Task brief: Return the lines of the records from the line containing "Click the scrollbar down arrow" through the line containing "Image resolution: width=1553", both included, reproducing them word for word. Omit the pictures from your answer.

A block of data
<<<<
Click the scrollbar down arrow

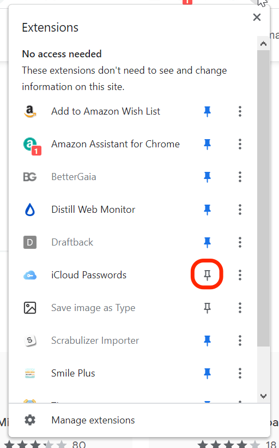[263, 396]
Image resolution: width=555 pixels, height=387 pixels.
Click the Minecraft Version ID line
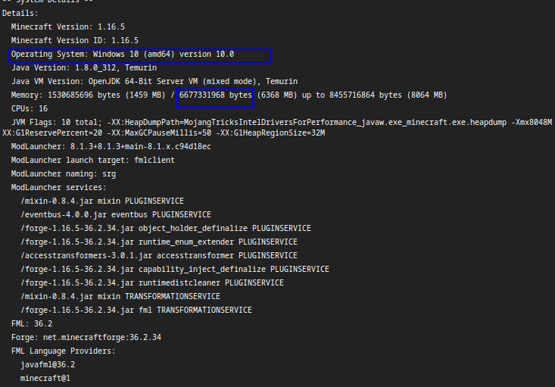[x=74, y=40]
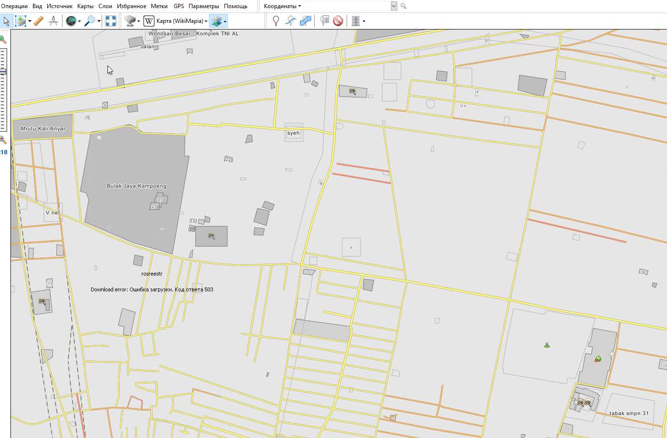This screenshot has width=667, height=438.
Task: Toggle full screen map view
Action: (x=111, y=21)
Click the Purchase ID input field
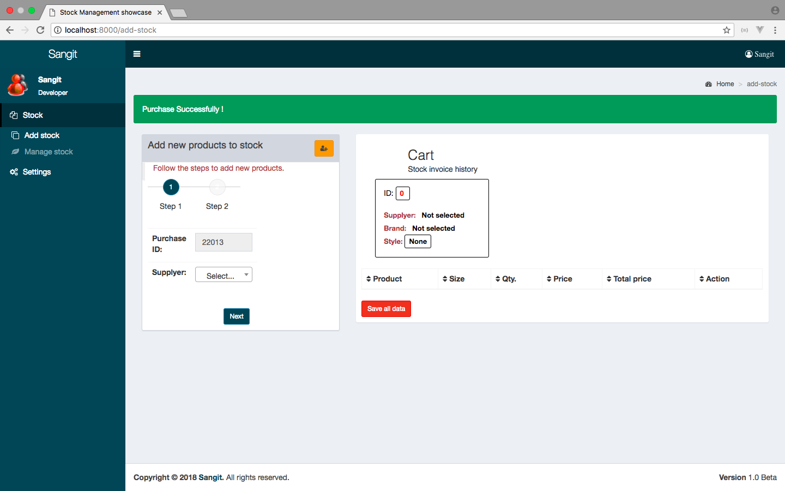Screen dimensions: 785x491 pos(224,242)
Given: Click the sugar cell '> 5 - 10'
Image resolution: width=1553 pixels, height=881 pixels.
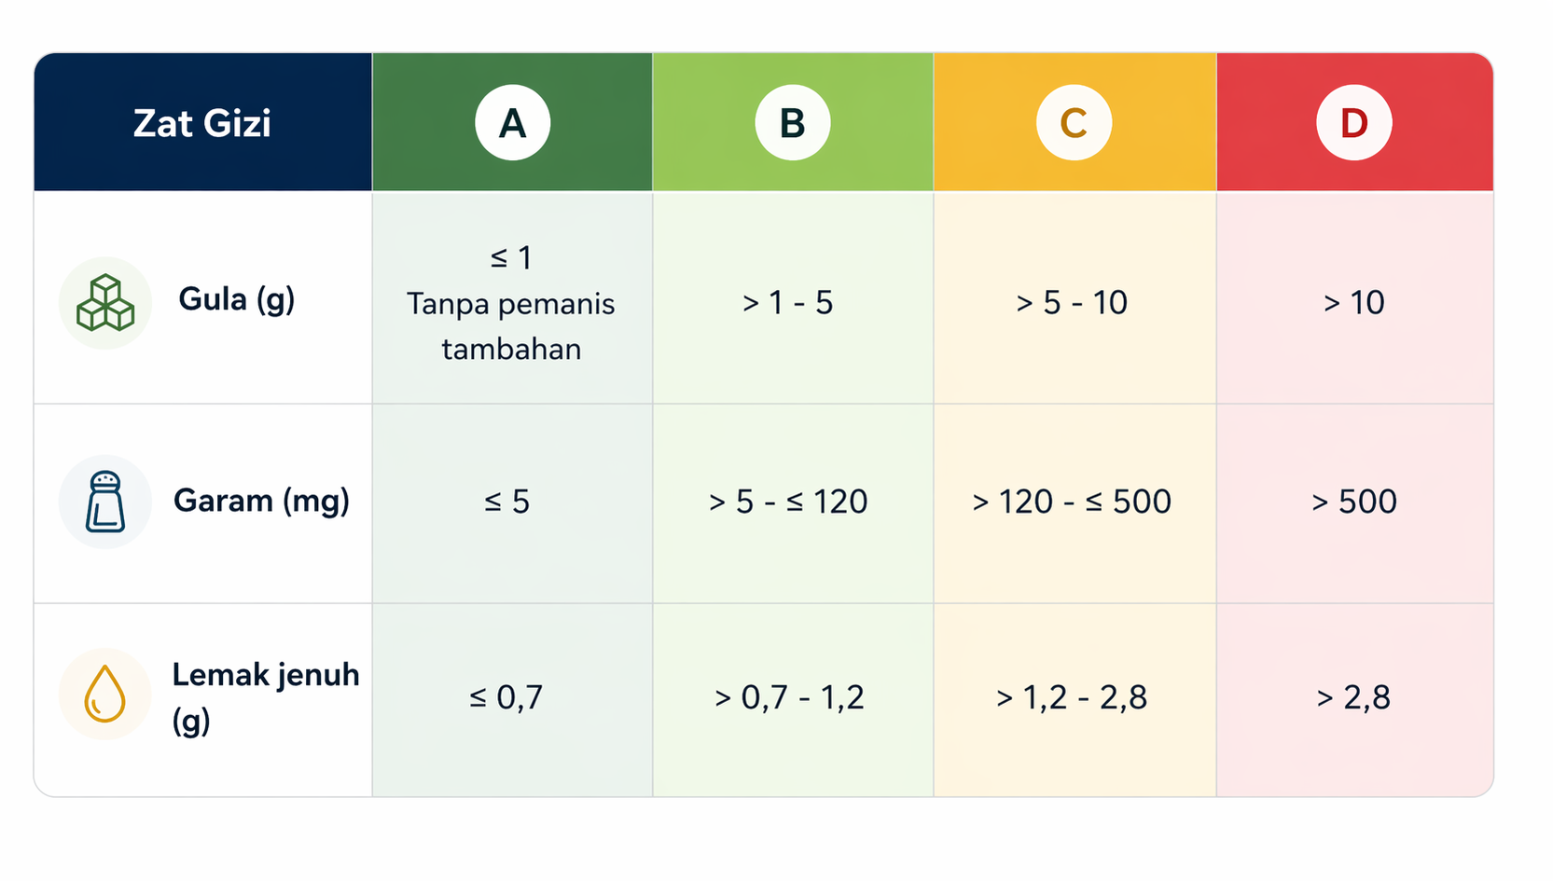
>>>>
<<<<
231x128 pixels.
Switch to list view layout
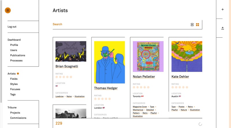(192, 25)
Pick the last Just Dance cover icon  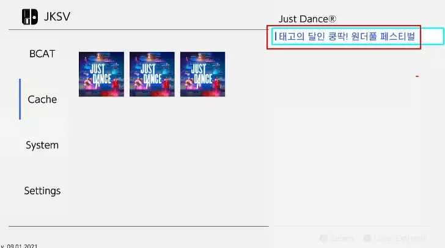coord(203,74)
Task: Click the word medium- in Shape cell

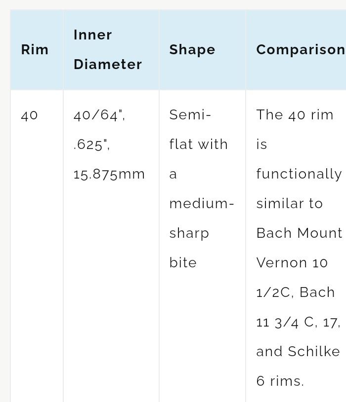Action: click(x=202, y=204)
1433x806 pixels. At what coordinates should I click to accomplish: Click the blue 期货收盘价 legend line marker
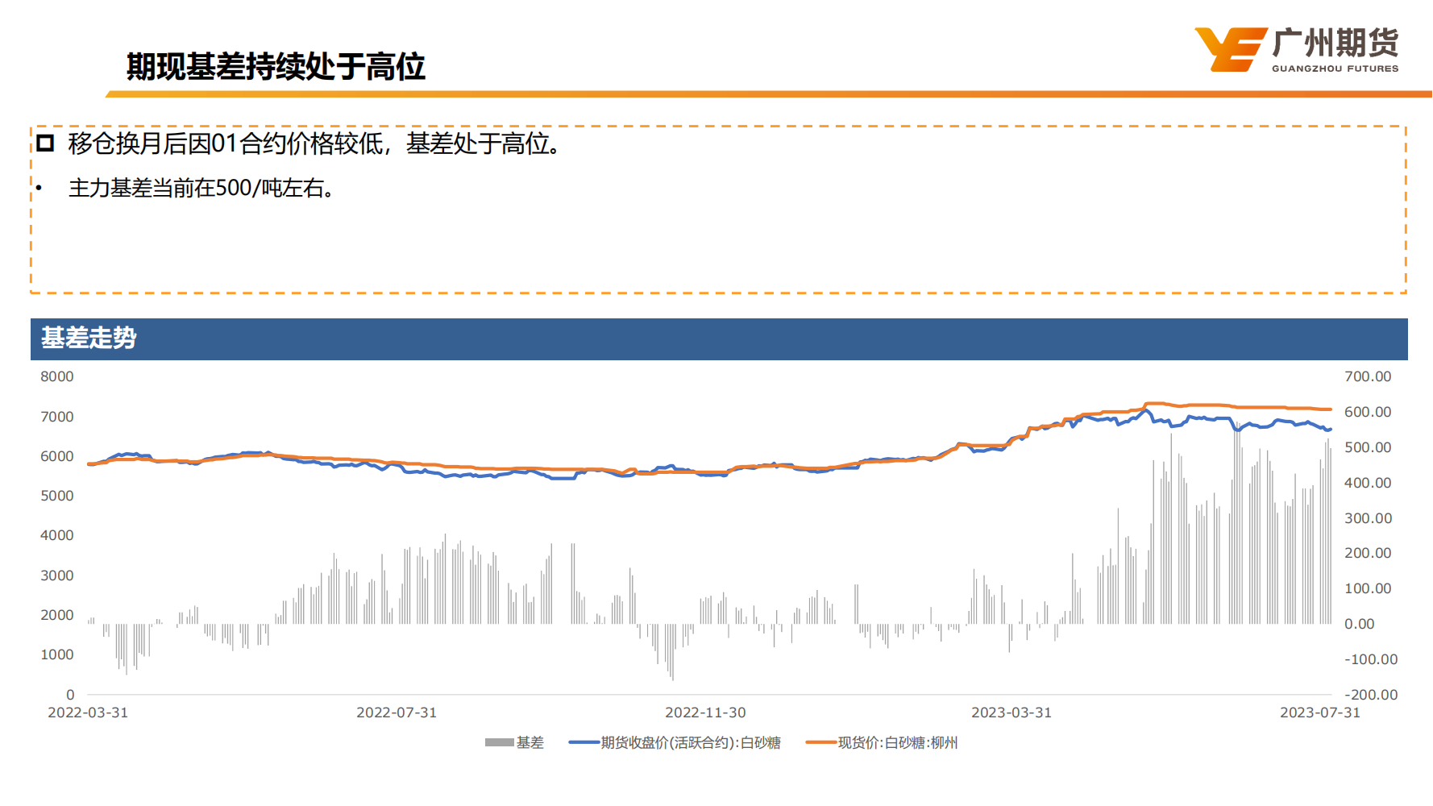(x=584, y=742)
>>>>
Output of the exercise:
Click the scrollbar down arrow

[263, 396]
Image resolution: width=555 pixels, height=387 pixels.
Click the Minecraft Version ID line
[x=74, y=40]
This screenshot has width=667, height=438.
Task: Toggle full screen map view
Action: (x=111, y=21)
Click the Purchase ID input field
Screen dimensions: 785x491 pos(224,242)
Given: Click the sugar cell '> 5 - 10'
Image resolution: width=1553 pixels, height=881 pixels.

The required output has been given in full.